EXERCISE GOAL:
Each entry is to be given again exactly; drop the images.

(Excerpts from a dataset)
======

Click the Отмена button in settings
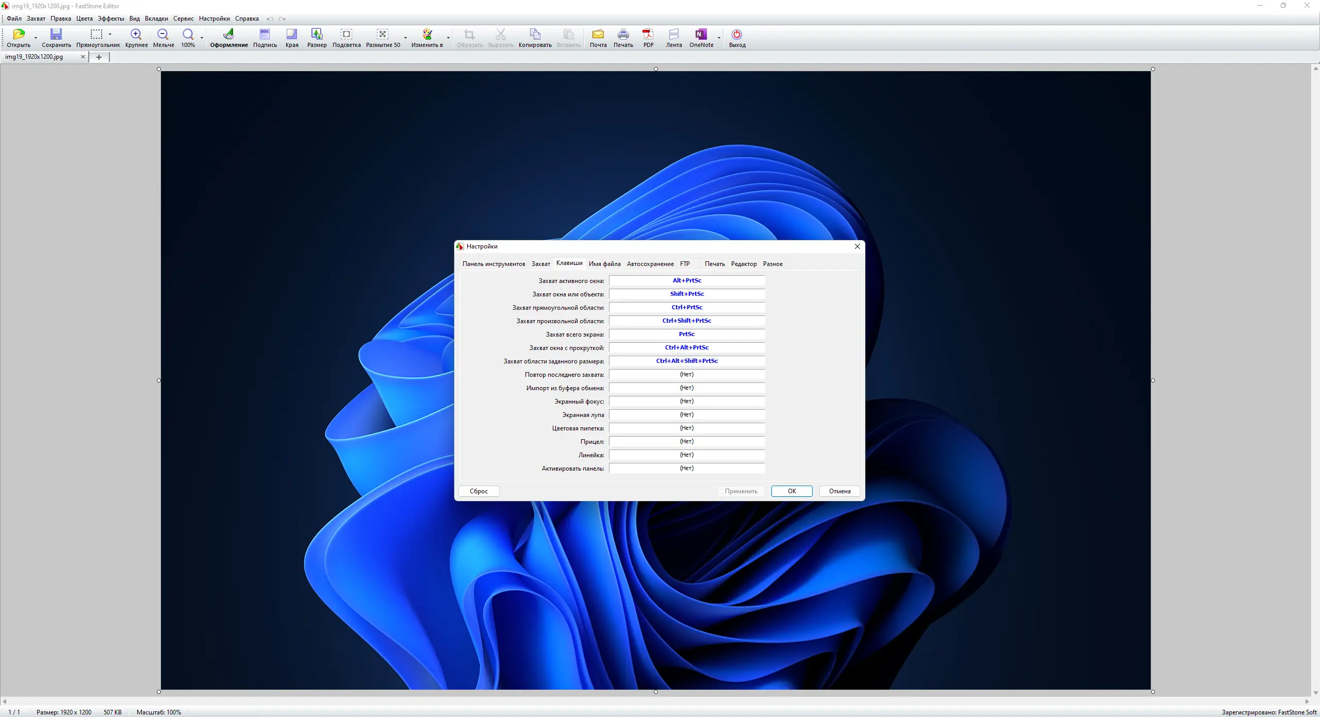The image size is (1320, 717). point(839,491)
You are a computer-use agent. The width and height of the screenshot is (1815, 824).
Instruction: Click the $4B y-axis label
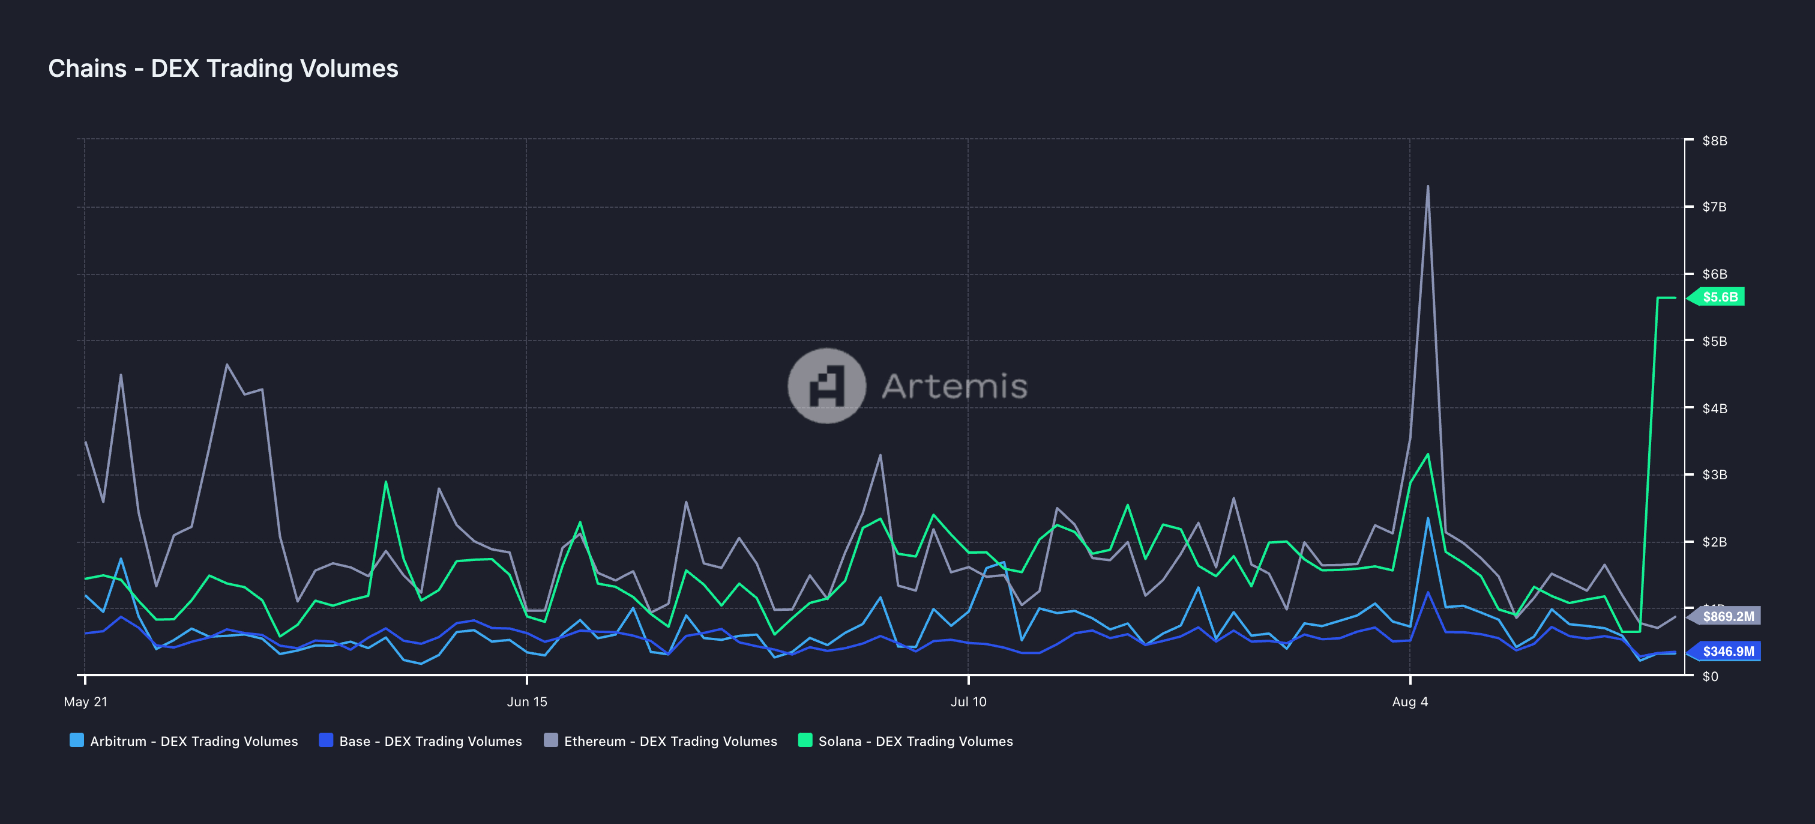click(1714, 408)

======

SOLUTION FOR THIS EXERCISE:
Click the Отмена button in settings
The image size is (1320, 717). point(839,491)
You are a computer-use agent. The width and height of the screenshot is (1815, 824).
Instruction: Click the $4B y-axis label
click(1714, 408)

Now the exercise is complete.